═══ Data for this task ═══
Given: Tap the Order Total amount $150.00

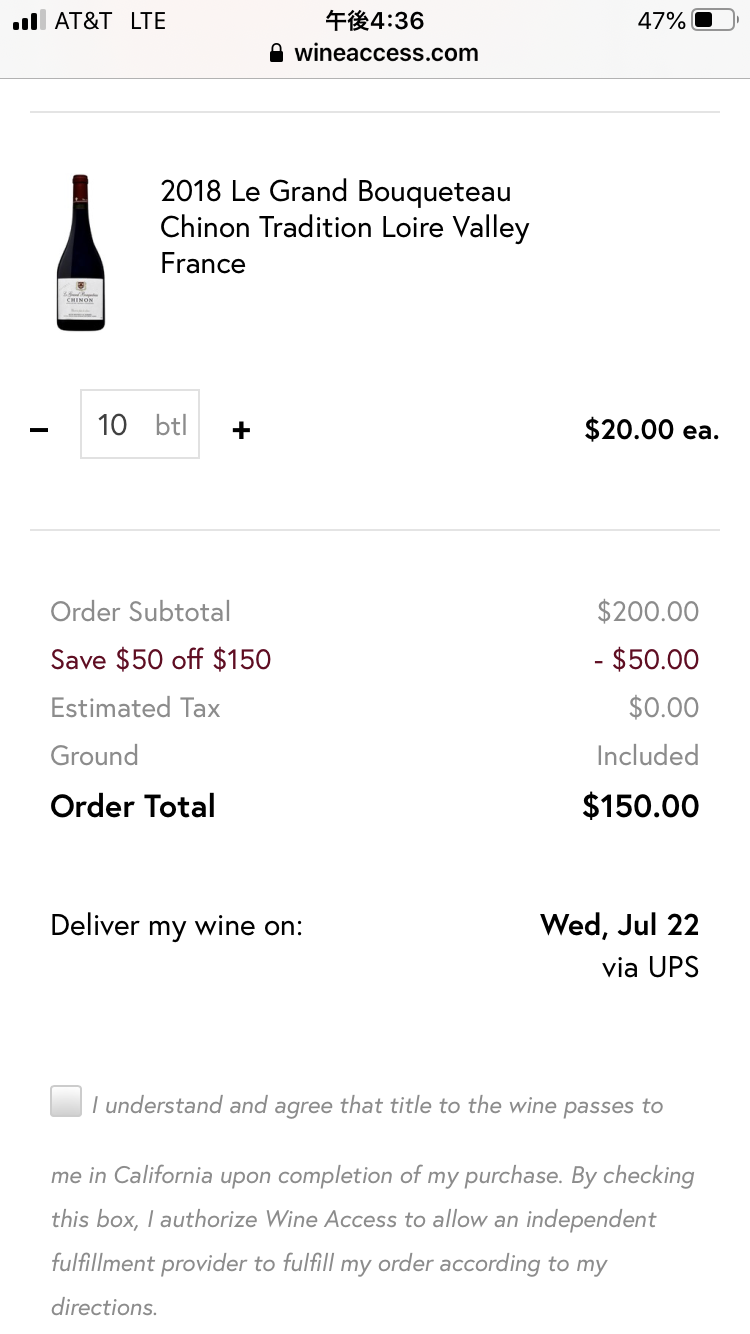Looking at the screenshot, I should (640, 807).
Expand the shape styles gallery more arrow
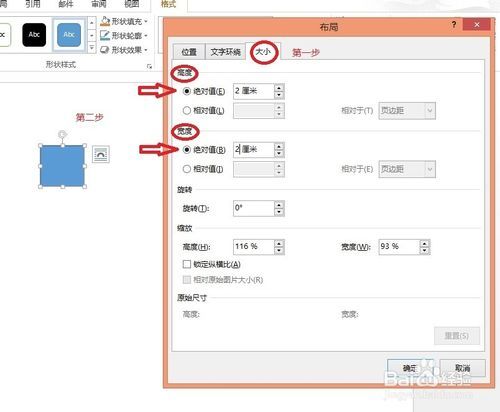 click(92, 49)
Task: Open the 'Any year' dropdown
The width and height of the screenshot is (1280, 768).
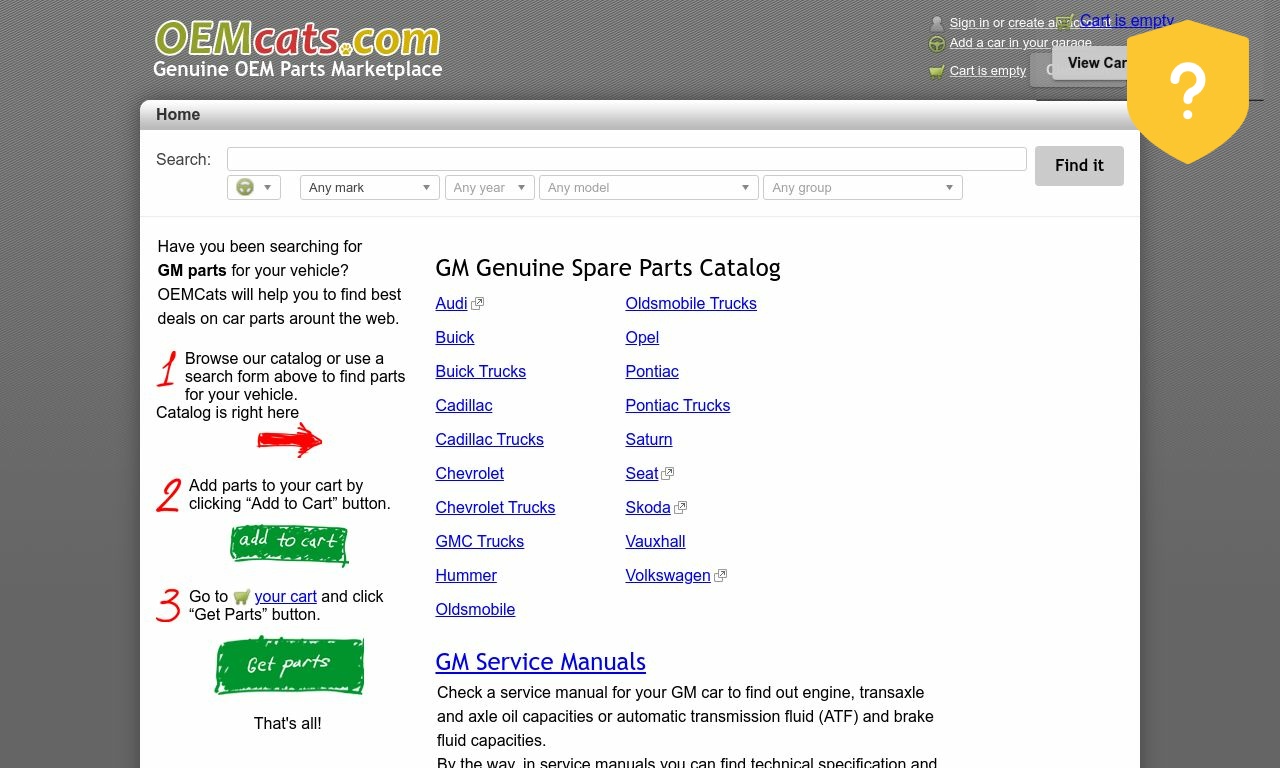Action: click(490, 188)
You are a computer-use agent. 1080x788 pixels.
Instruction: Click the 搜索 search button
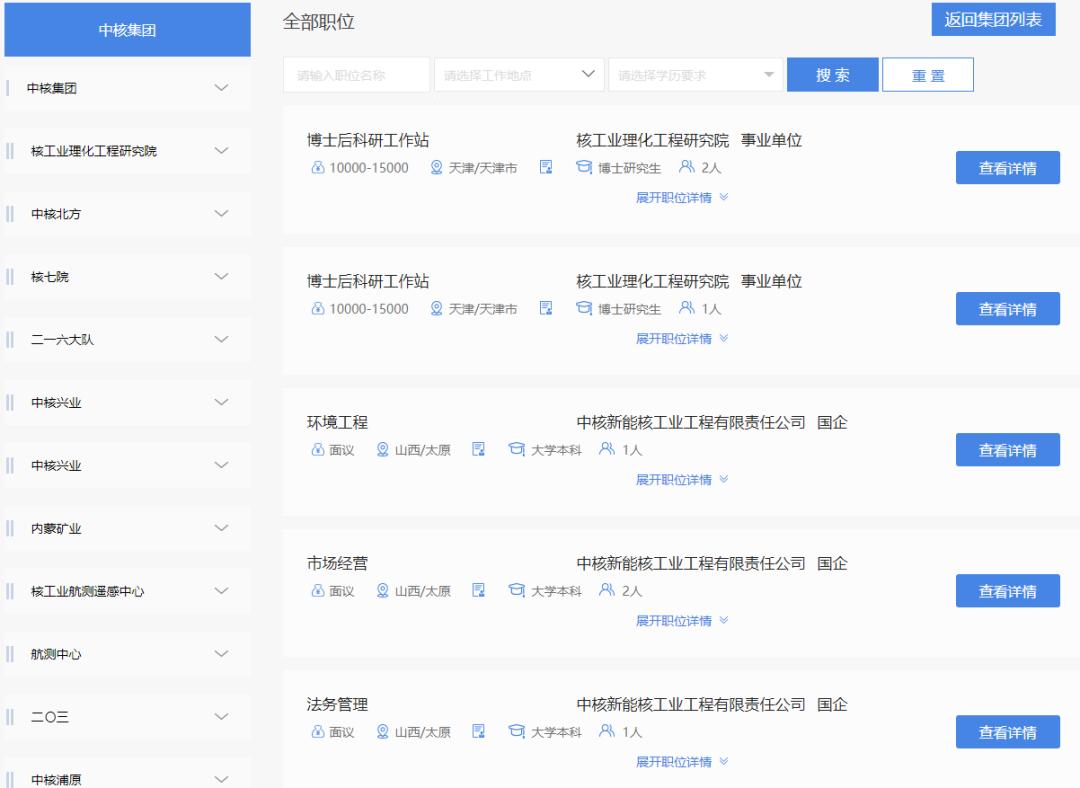coord(832,74)
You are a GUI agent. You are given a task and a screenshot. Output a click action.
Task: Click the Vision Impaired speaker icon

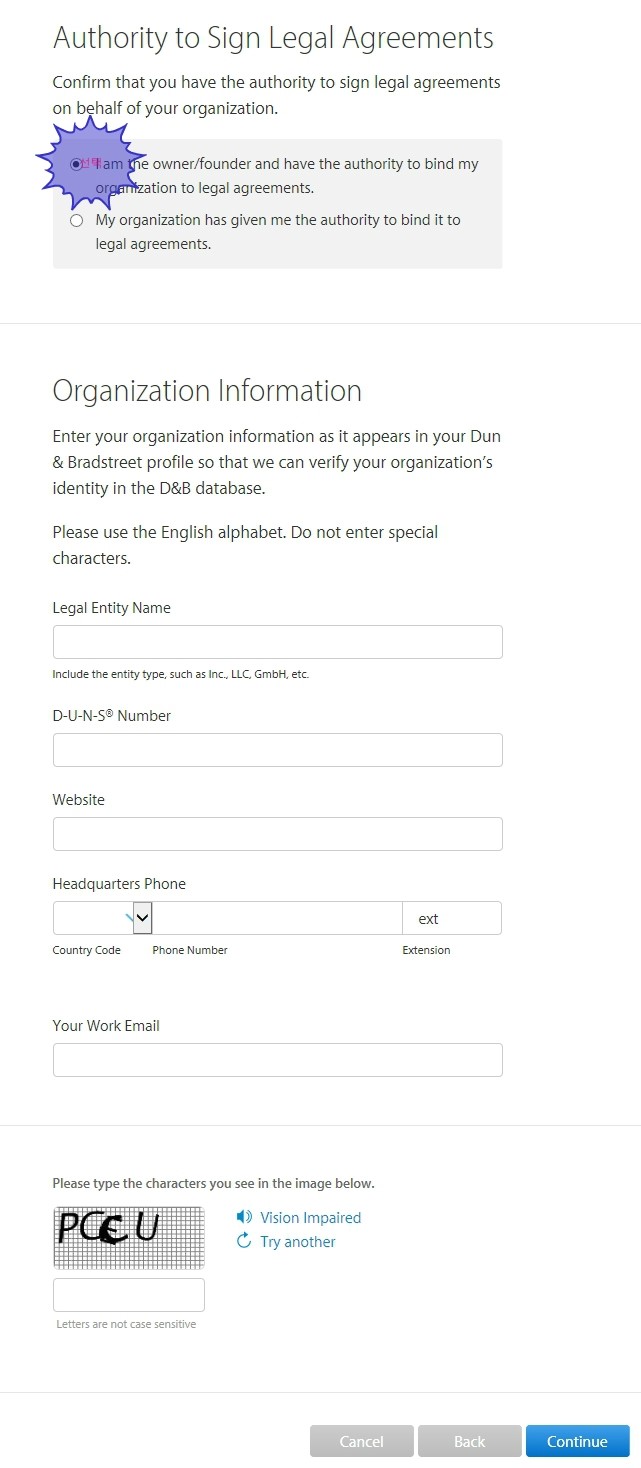coord(244,1217)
═══
_Description of the task_
List all lines from the entries that include the word "agent".

_Response area_
You are a computer-use agent. 1080x788 pixels.
You are a GUI agent. You are given a task and a screenshot. Output a click action.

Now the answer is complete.